The late-night meals now included meat more often than not in deference to Loki's age and rapid growth. He was sprouting like a weed and though he would never be quite as tall and broad as his brother, he was a strong and sturdy child in his own right. He had his first taste of ale, mead, and wine during these late-night sessions, sipping them cautiously from his father's cup and making appropriate faces of disgust before returning to his water and pressed cider.
In time, Loki was of age to begin weapons training in earnest. Combined with his book studies, it made for a full day and he was often too exhausted by the end of it to stay awake for long, especially when training demanded an early start. He complained of this bitterly, hating weapons work, but Odin assured him solemnly that it was necessary.

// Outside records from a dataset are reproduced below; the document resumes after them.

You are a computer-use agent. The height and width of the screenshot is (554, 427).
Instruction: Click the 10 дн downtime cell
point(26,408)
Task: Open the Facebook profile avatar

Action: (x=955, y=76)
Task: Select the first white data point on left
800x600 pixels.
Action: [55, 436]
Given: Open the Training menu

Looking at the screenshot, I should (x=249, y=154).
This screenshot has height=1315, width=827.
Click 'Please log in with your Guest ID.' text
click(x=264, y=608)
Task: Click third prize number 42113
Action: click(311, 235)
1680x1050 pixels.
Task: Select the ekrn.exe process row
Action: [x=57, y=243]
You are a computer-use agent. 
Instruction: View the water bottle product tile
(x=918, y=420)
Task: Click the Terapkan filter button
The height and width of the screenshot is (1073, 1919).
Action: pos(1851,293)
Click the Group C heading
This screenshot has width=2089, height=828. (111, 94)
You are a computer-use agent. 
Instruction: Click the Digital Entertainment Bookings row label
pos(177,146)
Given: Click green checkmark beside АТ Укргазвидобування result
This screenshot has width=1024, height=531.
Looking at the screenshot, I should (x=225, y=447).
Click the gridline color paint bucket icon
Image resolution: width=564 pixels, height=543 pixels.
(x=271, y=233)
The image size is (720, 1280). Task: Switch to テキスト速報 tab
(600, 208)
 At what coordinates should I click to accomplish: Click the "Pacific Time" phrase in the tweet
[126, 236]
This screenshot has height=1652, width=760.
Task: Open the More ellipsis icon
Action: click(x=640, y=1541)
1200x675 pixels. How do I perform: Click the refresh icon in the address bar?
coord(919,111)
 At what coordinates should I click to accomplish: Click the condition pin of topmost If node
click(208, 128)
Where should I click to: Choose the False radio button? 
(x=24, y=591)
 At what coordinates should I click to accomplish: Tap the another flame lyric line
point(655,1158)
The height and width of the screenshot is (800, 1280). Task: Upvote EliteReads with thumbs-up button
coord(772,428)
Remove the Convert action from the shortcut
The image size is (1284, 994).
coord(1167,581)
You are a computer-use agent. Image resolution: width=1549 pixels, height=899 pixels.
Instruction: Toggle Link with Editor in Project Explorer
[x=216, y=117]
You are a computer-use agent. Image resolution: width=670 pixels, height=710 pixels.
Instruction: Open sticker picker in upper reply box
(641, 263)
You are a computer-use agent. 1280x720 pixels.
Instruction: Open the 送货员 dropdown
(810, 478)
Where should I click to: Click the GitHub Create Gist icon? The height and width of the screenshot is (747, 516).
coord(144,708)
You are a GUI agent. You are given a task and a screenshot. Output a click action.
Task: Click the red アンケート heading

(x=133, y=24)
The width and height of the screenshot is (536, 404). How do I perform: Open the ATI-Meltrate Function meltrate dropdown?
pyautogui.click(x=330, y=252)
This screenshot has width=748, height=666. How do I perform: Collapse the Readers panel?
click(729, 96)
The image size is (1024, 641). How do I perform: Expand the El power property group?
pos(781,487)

"You are a prince of the realm," he told his son. "You will one day be called upon to defend it. And if you prefer to use seidr against our enemies, that is fine, but you must have knowledge of the military arts to understand what those enemies bring against us."
"But I'm not very good and look a fool," Loki complained. "Thor is so much better. Can he not defend the realm?"
"You will both be needed," Odin insisted. "Your skill does not matter so much as your understanding. That is why Thor must study magical techniques with you, though he is not touched by seidr. Even if he cannot use them, he must understand what is happening if an enemy chooses to use them against us."
"But I miss you," Loki said, hugging him around the waist.
"And I miss you," Odin assured him, "but we are the keepers of this land and these are the sacrifices we must make to keep it safe. You will not have your studies forever. We can resume our regular visits then, if you like, and you can always come to me between times."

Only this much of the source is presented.